Collected data:
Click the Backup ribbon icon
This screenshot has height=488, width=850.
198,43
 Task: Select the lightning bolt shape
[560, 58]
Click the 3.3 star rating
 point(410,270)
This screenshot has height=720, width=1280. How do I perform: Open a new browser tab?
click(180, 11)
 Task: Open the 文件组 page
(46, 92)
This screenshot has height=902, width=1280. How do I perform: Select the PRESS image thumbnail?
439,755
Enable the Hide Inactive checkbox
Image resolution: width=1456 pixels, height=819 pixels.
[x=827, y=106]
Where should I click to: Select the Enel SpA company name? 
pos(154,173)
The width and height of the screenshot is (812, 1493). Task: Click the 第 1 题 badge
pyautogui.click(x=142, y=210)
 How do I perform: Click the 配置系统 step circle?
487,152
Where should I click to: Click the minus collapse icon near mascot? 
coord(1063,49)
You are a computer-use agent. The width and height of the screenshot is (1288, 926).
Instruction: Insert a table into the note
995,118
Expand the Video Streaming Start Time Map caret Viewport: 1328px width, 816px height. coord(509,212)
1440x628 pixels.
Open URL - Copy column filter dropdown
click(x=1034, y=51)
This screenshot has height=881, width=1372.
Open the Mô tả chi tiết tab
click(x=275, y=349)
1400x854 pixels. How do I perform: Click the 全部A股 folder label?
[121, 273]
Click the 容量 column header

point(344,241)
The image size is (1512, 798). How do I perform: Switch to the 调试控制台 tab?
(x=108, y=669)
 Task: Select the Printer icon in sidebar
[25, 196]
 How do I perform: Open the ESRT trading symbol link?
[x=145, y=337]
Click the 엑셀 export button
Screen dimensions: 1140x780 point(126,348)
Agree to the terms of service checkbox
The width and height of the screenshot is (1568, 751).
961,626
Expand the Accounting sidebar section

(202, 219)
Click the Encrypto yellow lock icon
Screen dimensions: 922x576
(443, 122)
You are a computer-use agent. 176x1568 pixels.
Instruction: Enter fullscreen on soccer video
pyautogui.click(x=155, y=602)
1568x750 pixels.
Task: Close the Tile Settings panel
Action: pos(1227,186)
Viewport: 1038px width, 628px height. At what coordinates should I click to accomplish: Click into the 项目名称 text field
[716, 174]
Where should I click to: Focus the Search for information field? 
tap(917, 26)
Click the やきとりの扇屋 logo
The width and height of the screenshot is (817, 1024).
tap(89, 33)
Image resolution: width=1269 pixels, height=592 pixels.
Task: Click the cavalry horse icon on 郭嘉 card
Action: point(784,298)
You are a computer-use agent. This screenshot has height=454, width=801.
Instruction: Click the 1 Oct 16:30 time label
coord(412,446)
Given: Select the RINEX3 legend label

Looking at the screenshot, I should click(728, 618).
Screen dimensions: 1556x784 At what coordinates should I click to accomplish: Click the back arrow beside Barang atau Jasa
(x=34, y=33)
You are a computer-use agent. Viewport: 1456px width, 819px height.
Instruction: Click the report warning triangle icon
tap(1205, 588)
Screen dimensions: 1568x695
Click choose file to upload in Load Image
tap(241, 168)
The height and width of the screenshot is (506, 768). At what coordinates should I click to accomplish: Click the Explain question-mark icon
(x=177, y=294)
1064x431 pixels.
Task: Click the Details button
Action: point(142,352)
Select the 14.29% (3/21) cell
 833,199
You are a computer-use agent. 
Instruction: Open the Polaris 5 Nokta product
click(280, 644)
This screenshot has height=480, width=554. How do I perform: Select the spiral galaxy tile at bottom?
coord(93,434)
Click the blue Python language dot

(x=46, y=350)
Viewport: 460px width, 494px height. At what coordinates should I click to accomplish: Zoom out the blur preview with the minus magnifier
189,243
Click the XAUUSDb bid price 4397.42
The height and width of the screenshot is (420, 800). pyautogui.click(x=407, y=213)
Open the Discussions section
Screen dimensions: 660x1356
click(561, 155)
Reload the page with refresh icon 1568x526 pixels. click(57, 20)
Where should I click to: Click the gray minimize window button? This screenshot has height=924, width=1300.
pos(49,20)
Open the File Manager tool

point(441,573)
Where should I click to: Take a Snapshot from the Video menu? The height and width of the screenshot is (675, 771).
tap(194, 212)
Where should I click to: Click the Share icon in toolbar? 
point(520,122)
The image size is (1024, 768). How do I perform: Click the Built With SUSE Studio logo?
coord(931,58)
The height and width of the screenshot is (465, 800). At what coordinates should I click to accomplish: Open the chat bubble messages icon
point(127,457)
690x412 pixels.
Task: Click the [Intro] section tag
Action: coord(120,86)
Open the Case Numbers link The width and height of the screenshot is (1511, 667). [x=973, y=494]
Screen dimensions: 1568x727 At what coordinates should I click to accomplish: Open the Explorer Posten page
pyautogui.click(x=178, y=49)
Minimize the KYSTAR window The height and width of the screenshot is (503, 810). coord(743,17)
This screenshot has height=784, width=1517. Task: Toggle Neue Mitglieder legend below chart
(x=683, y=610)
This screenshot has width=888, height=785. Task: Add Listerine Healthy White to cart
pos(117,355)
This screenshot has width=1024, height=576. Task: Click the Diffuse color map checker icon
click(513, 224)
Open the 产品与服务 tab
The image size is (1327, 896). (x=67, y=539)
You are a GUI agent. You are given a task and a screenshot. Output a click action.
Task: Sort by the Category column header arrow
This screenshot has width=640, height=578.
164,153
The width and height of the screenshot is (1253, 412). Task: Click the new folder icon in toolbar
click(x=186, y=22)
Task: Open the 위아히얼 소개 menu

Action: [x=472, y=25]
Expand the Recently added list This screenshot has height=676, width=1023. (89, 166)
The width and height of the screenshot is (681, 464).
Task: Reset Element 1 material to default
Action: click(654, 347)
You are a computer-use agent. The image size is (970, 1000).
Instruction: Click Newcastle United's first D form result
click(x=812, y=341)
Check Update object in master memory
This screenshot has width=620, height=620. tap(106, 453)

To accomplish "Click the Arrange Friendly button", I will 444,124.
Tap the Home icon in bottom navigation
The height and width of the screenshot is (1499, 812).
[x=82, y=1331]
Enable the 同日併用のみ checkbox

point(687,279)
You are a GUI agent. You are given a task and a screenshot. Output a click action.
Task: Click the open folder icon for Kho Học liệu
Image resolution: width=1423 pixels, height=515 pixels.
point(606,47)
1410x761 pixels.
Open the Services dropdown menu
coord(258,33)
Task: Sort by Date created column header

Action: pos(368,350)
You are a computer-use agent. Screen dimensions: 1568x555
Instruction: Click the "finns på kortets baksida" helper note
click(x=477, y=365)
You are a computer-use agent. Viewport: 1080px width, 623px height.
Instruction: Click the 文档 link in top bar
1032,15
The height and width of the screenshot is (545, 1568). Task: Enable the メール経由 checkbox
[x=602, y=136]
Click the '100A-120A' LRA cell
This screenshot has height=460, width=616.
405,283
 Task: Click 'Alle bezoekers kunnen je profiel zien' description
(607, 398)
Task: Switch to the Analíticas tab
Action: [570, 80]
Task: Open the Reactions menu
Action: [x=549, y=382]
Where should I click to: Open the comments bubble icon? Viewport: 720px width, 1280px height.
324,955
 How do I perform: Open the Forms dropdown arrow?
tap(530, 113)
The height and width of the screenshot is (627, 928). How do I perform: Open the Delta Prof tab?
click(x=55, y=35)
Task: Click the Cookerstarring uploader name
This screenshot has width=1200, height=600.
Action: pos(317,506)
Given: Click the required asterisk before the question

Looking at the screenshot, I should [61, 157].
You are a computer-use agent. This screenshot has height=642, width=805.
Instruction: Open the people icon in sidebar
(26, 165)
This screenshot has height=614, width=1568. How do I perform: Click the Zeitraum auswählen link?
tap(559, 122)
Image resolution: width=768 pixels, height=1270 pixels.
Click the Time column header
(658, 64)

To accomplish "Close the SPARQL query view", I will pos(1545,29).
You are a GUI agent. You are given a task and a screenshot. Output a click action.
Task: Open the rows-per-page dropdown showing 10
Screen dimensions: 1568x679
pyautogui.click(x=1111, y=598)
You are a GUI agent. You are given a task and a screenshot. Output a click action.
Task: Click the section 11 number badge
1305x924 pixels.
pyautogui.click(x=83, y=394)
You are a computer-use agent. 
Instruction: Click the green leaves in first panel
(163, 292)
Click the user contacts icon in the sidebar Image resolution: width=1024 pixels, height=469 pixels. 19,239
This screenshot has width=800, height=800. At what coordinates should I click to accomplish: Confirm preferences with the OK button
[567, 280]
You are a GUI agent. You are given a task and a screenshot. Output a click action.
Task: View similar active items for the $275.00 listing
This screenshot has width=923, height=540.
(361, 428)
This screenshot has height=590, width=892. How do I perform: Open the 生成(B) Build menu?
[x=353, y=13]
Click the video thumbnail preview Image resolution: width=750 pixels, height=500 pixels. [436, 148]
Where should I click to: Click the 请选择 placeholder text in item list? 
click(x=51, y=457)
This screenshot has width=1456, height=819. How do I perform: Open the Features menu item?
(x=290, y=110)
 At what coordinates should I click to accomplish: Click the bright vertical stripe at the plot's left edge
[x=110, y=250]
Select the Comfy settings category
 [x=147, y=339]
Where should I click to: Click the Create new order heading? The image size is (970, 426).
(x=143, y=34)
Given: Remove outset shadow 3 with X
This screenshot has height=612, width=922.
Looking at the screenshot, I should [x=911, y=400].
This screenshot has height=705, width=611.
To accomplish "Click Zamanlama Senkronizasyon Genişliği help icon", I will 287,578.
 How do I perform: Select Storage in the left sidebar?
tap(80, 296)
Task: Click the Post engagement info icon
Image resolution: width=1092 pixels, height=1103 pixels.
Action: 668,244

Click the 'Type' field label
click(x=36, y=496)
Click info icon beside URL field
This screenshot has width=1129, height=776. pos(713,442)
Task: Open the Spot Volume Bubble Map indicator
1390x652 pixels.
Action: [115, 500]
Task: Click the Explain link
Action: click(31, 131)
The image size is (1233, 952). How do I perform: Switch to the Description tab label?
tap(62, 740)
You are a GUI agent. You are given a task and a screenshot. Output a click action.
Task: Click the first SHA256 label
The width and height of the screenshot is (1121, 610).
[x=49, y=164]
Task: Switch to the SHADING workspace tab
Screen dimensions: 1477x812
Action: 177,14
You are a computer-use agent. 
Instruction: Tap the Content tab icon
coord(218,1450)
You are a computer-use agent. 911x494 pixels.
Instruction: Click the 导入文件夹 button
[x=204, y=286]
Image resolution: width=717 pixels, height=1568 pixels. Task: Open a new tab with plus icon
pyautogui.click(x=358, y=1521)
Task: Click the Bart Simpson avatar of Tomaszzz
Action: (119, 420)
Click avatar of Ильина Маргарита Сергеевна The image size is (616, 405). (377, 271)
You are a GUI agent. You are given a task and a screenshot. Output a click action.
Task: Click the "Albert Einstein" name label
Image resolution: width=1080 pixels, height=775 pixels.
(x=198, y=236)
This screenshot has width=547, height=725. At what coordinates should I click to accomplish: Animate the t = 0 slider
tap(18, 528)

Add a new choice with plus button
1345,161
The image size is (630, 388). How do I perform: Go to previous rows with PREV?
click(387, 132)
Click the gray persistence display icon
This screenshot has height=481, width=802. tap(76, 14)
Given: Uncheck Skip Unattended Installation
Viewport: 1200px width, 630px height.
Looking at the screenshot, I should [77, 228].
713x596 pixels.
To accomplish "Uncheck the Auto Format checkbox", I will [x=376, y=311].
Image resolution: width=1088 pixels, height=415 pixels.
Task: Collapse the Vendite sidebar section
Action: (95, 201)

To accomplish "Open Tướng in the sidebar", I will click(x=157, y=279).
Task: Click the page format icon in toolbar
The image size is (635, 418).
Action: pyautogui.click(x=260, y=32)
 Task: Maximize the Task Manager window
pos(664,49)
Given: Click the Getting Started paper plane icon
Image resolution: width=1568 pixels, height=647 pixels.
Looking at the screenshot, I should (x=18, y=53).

WHAT YOU WILL DO: Search term "computer": return each line of the data that contains it.

OUTPUT:
You are a computer-use agent. The width and height of the screenshot is (1288, 926).
You are a computer-use agent. 176x1568 pixels.
You are a computer-use agent. This screenshot has height=454, width=801.
You are a computer-use agent. Viewport: 1456px width, 819px height.
You are a computer-use agent. 
You are a computer-use agent. The image size is (970, 1000).
You are a computer-use agent. Screen dimensions: 1568x555
You are a computer-use agent. Viewport: 1080px width, 623px height.
You are a computer-use agent. This screenshot has height=642, width=805.
You are a computer-use agent. 
You are a computer-use agent. 
You are a computer-use agent. 911x494 pixels.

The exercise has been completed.